Task description:
Copy out only the lines from the line with "Sitemap (1125, 2315)" to the line with "Contact Us (652, 2315)", renaming "Corporate Accounts" to "Business Accounts" and leaving everything else unchanged.

Data rows:
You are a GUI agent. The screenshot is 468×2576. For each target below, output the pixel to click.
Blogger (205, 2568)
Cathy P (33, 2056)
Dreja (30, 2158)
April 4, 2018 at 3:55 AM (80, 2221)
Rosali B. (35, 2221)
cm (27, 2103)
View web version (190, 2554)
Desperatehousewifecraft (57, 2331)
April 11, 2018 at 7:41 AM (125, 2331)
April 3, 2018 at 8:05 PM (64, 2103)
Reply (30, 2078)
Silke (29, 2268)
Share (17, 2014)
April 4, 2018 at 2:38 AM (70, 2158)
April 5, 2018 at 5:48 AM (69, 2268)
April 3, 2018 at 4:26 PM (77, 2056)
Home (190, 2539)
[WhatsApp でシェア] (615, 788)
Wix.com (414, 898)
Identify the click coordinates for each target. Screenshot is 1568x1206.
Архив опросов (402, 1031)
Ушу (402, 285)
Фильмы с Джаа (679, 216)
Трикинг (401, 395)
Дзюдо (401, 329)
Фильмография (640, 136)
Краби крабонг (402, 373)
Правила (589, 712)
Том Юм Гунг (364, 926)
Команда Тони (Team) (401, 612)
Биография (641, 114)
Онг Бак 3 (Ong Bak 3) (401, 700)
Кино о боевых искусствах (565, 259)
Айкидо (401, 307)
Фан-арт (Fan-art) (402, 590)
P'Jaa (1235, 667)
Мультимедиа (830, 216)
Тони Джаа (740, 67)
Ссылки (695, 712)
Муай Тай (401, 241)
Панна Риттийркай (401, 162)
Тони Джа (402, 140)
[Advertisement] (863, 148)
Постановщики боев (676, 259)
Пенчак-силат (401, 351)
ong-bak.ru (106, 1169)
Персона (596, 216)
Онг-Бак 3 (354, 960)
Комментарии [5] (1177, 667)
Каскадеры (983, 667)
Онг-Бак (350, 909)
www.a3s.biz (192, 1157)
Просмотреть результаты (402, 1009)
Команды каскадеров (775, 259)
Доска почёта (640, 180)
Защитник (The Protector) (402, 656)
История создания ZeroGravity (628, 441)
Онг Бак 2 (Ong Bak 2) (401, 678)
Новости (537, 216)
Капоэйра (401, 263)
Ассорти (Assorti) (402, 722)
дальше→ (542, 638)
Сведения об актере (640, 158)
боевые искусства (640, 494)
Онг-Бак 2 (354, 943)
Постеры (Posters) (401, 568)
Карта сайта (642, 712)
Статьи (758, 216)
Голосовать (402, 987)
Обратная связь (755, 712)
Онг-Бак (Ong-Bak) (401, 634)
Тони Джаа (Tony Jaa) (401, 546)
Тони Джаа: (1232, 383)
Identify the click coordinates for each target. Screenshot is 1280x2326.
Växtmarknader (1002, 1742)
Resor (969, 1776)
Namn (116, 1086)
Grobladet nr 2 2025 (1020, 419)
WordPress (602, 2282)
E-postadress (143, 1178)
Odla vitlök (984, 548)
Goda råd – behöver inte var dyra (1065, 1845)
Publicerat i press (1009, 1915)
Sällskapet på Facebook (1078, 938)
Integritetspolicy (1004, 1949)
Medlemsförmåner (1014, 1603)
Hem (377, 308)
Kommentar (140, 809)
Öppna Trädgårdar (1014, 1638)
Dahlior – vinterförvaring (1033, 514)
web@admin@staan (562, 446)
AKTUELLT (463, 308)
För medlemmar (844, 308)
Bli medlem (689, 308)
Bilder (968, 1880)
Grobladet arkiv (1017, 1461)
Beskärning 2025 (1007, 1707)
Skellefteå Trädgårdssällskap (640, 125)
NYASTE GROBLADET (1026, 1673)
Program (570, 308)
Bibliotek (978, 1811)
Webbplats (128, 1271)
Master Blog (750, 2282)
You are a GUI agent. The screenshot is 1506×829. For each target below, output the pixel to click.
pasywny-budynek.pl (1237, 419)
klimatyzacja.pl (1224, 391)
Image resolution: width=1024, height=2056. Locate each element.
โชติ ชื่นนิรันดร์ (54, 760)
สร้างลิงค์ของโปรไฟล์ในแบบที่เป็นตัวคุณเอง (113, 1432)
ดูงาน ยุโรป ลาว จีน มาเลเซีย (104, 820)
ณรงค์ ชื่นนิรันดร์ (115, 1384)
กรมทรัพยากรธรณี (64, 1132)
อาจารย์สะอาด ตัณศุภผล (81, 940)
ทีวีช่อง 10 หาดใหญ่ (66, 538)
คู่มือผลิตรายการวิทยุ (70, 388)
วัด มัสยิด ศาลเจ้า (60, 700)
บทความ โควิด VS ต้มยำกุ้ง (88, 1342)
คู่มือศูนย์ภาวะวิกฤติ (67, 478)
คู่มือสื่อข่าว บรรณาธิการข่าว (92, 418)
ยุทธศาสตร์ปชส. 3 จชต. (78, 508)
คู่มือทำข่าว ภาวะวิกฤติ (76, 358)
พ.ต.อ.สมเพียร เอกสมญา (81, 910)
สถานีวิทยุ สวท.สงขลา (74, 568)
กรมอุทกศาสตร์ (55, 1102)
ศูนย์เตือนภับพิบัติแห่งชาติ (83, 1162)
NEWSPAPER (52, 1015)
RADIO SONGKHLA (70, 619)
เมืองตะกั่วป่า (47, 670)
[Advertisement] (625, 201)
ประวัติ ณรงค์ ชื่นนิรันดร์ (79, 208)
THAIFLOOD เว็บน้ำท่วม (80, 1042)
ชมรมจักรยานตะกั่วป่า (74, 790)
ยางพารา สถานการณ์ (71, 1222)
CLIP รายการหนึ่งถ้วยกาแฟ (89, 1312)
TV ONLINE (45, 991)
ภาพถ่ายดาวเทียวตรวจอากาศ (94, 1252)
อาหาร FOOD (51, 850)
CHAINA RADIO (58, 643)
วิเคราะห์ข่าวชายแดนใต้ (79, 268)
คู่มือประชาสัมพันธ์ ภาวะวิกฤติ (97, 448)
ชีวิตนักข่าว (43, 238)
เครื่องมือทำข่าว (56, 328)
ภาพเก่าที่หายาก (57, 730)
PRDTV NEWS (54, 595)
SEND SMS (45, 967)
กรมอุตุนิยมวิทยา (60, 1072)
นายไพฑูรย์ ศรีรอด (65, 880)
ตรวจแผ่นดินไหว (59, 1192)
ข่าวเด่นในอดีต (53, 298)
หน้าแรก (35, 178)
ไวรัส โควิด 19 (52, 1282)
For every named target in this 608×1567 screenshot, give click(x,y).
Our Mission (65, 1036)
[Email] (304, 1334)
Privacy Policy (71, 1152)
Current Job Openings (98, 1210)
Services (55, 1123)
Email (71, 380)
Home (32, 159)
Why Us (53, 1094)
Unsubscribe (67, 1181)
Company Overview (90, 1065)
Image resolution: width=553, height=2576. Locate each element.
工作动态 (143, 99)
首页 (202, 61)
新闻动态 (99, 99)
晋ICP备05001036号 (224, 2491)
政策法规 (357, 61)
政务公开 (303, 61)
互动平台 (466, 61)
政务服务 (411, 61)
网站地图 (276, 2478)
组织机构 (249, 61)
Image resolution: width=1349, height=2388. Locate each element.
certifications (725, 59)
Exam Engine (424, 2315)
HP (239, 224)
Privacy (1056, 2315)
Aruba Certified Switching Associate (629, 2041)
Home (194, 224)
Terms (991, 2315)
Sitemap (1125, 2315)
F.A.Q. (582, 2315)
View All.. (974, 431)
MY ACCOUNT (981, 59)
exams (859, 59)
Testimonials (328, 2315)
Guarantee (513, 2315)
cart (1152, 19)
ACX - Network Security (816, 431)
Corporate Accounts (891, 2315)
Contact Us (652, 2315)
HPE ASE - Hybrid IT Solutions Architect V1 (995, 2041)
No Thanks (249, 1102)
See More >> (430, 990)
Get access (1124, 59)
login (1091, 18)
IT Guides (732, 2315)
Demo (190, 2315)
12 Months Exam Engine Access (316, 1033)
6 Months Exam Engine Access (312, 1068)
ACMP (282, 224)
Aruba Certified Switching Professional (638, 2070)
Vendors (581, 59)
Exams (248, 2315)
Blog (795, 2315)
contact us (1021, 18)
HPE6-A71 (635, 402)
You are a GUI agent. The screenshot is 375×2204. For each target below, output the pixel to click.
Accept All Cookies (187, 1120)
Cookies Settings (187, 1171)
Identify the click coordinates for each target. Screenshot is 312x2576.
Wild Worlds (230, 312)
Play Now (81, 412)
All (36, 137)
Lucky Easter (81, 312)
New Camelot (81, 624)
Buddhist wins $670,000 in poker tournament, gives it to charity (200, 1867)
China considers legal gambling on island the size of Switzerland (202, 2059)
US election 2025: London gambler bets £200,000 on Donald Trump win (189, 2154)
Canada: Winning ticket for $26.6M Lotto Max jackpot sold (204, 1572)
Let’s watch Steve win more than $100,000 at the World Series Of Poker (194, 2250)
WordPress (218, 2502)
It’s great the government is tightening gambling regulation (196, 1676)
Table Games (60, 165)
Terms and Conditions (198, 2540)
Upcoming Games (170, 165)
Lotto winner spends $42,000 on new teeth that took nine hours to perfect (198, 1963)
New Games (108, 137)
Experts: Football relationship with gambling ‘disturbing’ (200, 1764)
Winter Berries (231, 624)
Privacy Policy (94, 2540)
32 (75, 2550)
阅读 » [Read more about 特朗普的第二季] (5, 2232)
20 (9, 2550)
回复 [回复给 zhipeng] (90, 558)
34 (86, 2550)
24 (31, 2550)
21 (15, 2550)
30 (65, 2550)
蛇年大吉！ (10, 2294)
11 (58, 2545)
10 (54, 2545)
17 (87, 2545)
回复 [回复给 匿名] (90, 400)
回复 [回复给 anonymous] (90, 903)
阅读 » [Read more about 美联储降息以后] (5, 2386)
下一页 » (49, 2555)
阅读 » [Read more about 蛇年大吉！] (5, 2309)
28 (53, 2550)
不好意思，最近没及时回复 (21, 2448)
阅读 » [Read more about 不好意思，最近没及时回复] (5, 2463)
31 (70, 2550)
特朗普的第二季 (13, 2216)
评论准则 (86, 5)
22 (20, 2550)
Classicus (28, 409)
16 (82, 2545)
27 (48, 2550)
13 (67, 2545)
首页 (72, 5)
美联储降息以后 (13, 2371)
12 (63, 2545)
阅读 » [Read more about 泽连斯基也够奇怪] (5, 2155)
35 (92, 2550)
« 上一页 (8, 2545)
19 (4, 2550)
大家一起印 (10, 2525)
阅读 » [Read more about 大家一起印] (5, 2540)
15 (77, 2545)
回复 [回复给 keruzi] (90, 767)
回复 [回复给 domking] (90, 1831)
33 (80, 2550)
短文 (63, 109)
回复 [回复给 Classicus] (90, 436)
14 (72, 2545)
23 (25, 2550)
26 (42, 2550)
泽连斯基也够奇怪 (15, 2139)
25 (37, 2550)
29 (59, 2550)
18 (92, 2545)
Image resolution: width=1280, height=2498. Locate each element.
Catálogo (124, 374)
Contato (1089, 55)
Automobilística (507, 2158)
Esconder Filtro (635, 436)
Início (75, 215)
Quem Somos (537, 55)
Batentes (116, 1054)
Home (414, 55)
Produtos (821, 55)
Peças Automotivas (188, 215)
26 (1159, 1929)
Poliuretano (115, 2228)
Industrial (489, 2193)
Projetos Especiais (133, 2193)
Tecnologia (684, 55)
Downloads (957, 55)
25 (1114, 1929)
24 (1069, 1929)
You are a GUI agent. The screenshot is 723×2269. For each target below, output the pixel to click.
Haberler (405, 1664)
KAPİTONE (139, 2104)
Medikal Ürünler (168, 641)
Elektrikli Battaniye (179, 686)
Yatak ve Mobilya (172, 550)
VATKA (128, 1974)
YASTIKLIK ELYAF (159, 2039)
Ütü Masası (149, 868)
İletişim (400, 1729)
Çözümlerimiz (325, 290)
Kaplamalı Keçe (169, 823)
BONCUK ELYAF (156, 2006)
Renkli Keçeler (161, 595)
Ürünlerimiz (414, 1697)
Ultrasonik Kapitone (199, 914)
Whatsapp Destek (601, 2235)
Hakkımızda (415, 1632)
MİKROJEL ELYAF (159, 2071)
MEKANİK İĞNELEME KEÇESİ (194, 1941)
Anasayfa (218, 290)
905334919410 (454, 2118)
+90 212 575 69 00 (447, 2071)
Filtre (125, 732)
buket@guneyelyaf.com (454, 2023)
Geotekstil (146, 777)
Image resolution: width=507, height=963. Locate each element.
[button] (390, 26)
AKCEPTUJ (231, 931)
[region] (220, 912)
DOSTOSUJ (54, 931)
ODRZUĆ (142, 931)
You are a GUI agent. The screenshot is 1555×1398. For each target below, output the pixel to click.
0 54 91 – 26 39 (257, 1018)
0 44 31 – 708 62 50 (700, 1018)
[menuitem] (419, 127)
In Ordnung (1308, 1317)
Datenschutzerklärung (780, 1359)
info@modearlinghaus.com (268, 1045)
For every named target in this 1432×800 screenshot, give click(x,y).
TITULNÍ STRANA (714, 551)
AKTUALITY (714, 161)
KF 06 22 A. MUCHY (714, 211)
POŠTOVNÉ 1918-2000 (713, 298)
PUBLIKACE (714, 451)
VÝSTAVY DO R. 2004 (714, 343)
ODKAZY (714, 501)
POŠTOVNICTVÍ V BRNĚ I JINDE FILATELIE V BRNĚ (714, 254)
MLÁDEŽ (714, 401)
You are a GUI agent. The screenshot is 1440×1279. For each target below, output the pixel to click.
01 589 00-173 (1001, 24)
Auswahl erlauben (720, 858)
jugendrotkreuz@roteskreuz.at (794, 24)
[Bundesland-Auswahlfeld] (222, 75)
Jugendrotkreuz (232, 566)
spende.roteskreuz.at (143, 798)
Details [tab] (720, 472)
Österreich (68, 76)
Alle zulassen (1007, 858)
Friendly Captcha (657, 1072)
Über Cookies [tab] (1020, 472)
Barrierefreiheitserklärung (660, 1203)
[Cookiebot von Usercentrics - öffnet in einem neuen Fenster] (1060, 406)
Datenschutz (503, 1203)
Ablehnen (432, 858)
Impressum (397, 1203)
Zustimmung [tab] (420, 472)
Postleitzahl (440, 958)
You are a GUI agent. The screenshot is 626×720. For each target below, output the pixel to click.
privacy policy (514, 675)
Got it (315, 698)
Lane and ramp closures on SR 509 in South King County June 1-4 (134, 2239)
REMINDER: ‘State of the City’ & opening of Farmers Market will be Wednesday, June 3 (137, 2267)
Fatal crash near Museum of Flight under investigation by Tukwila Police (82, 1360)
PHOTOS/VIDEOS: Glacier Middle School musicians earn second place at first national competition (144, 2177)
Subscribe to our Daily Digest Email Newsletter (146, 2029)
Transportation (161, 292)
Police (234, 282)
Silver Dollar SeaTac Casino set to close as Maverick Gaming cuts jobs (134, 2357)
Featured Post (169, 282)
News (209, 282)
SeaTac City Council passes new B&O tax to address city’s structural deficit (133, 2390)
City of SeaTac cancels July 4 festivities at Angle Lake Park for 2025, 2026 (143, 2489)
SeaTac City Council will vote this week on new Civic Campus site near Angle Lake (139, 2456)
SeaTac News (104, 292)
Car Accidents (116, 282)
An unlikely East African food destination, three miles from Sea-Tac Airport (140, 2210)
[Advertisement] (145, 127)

Solution to the exercise:
Sitemap (1125, 2315)
F.A.Q. (582, 2315)
View All.. (974, 431)
MY ACCOUNT (981, 59)
exams (859, 59)
Testimonials (328, 2315)
Guarantee (513, 2315)
cart (1152, 19)
ACX - Network Security (816, 431)
Business Accounts (891, 2315)
Contact Us (652, 2315)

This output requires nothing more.